> **Parts of the exercise**:
1: Answer these questions about the movie review, marking each answer with the same letter:
(a) Who wrote A Few Good Men?
(b) Who directed Bram Stoker's Dracula?
(c) At what pace does the writer do these movie pieces?
2: In the movie review, shorten the paragraph that begins "There are advantages to doing these movie pieces" while keeping its main facts.
3: Pick up the movie review right after its last sentence and keep writing.

> **Page extract**:
>>>

Bram Stoker’s Dracula
Produced by Francis Ford Coppola, Fred Fuchs, and Charles Mulvehill
Written by James V. Hart
Directed by Francis Ford Coppola
Distributed by Columbia Pictures
A Few Good Men
Produced by David Brown, Rob Reiner, and Andrew Scheinman
Written by Aaron Sorkin
Directed by Rob Reiner
Distributed by Columbia Pictures
There are advantages to doing these movie pieces at a leisurely (bi-monthly) pace, prime among which is that I don’t have to go to too many movies. What got to me the last time around, when I was working for a weekly magazine, was that I was getting up, dressing, shaving, and going into New York . . . to see Beach Blanket Bingo or some such thing, and, worse than that, that I was rather liking it, seeing new and richer aspects of Annette Funicello’s performance. I am older now, more self-protective, perhaps lazier, and I contrive to avoid such psychic stress.

<<<

> **Data shown**:

>>>

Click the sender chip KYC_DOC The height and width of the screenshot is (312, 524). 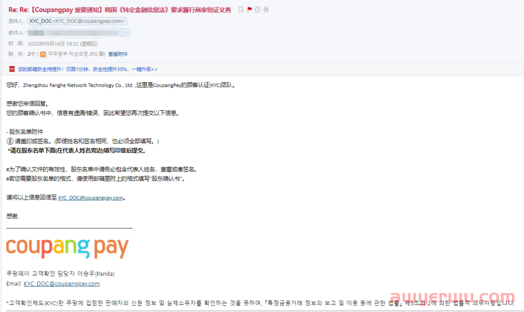[x=78, y=21]
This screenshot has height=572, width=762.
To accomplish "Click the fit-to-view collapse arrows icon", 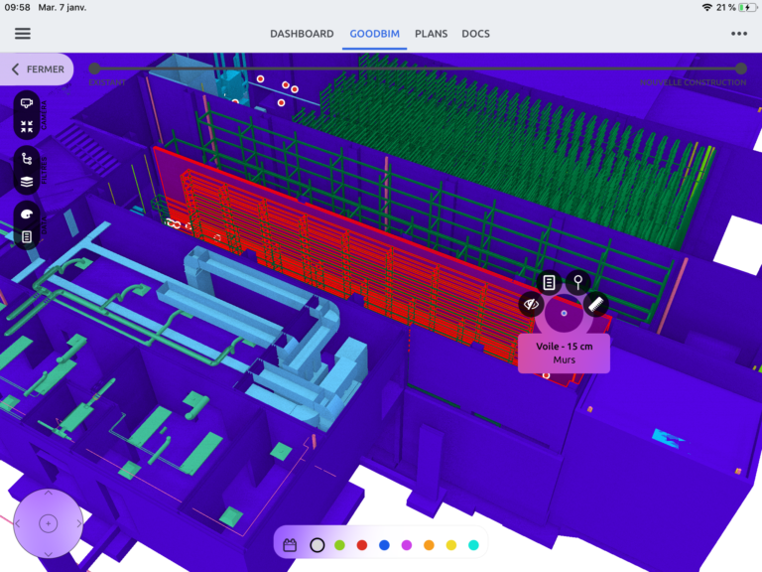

<<<

> **Responses**:
1:
(a) Aaron Sorkin
(b) Francis Ford Coppola
(c) A leisurely, bi-monthly pace

2: Writing these movie pieces only every two months has one main advantage: the writer doesn't have to see many movies. At a weekly magazine, the writer would get up, dress, shave, and go into New York to see something like Beach Blanket Bingo, and, worse, would end up liking it and finding new depths in Annette Funicello's performance. Now older, more self-protective, and perhaps lazier, the writer avoids that kind of stress.

3:
But aside from that obvious benefit, there is the further lagniappe that the mere passage of time can sometimes offer. A film opens, and there is a critical consensus—as with Dracula for instance. Mostly the critics didn’t like it, or didn’t like Coppola because they felt intimidated by him. (How else to protect the calibration of the delicate critical instrument against the rough embraces of the man whom most of us would have to admit is the greatest living American filmmaker?) So they dumped on his movie and talked about how long it seems, how excessive, how over-the-top—and how disappointed they were. Indeed, there is such niggardliness to the ordinarily fulsome slatherings of hyperbolic praise that the advertisements in the national newspapers had to resort to a blurb from Eleanor O’Sullivan of the Asbury Park Press (“A hip, scary, sexy ride”), which stratagem is a generally reliable indication of disaster. It was only when I read last December in the New York Times a Frank Rich “think piece” about how the film was actually about AIDS that I was reminded how dumb these reviewers can be. I had assumed that it would be about AIDS, couldn’t imagine anyone making such a movie—about blood, sex, guilt, and Christ—without some such novel suggestion. I was not supposing that Coppola would be making any particular social or political point, but just that he would be tapping into the energy that comes of the fears the new plague has occasioned. This is not a story that has been sitting around on some shelf waiting to be told, after all. What other prompting could there have been for someone like Coppola to redo this material?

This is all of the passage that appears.